All of this constitutes a lack of accommodation, inclusion, and support for disability, and causes a culture in which parents feel pressure to abort their babies if they have Down’s Syndrome or other disabilities. If the right medical reforms were brought about that enabled support for parents, cfDNA implementation can be implemented as an uncomplicated benefit.”
Lastly, the verinata ad disgusts me. They don’t even try to sugarcoat it, do they?
While it’s certainly possible medical technology could be the reason the numbers of people with Down Syndrome will drop, there will likely never be a time when the condition becomes extinct because there will always be women willing and able to bring them to term.
I’m guessing you didn’t make it to this part which is in the middle of the post: “Therefore, so long as children will be conceived, a certain percentage will have Down syndrome, and, so long as some couples decide to continue a pregnancy after a prenatal diagnosis (or forego prenatal testing altogether), then there will always be children with Down syndrome born. So, yes, prenatal testing will not result in the “extinction” of Down syndrome.”
I think you may be misinterpreting the “months ahead of the curve” advertisement, or at least I see it in a very different way. The reason a woman would want test results as early as possible is not to conceal their shame at choosing abortion in the case of a positive test. There is no shame. If abortion is the chosen option, it is in the best interest of everyone, fetus included, to have it done as early as possible. I have made the difficult choice to terminate two pregnancies affected by T21, and I made large efforts to inform myself before making my choice.
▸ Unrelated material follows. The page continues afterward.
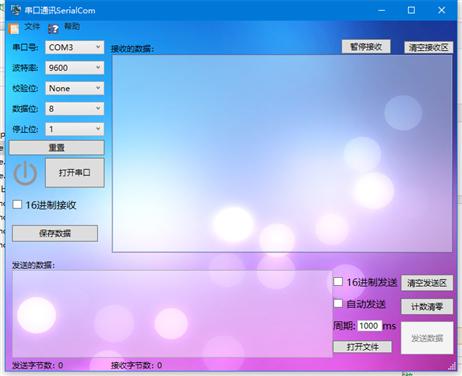
Task: Toggle the 16进制发送 checkbox
Action: (x=338, y=282)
I feel no shame for the choices my husband and I made, and the only reason I’d want to conceal our choice is for fear of pro-life zealots who would want to harm us. My termination at 15.5 weeks was much more difficult emotionally and physically than my termination at 12 weeks. I’m so thankful these NIPS can be done at ten weeks.
Ashley, thank you for sharing your experience, but I think you’re responding to a point that I don’t make in either the main article or in the post linked regarding the advertisement. Regardless, if the point of the tagline was, as you say, to allow for earlier terminations which are safer, then why not say that? Instead, it says, “months ahead of the curve,” highlighting that before the pregnancy is physically showing, women can have the verifi test and then end their pregnancy, if they so choose. The selling point of the tagline is not safety, but privacy.
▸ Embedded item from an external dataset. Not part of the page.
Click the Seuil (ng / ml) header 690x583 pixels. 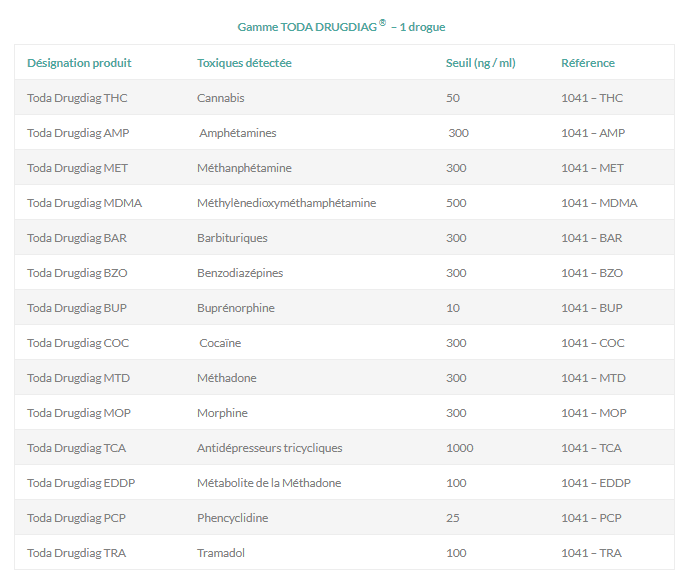[x=480, y=63]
Mark, I have a question you may know the answer to. I recently saw an article on Facebook stating that a Scandinavian country (I don’t remember which country) with universal health care required testing for down syndrome and that if test is positive then the woman must abort. I know this sounds crazy to ask such a question… and I was stunned to read that such a law could exist. Did I misunderstand the article or is it true?
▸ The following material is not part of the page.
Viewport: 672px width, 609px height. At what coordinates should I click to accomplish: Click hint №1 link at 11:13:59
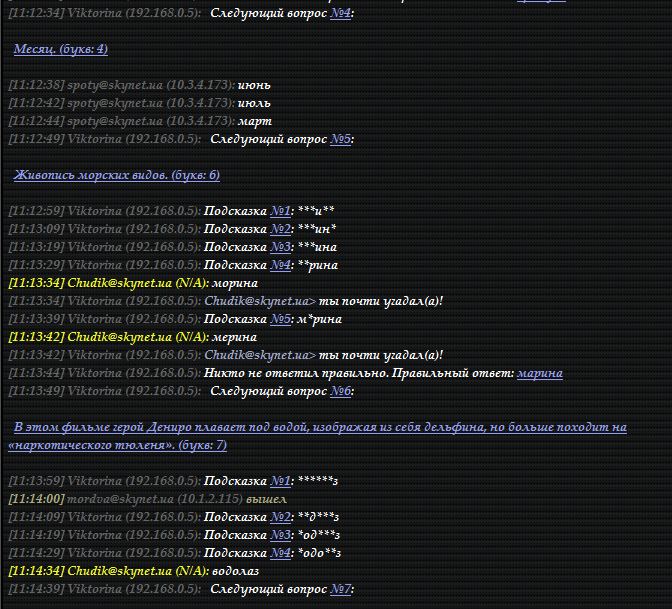tap(281, 481)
I believe the news story you saw was the recent story out of Iceland that reported almost all pregnancies positive for Down syndrome are identified and terminated. I wrote about that news story at this post. The government does not require that women undergo testing, only that they be advised of the availability of prenatal testing. Similarly, they do not require termination if the result is positive for Down syndrome, but, as the geneticist is quoted in the CBS News report observes, the fact that almost all do terminate suggests imbalanced, directive counseling towards that option.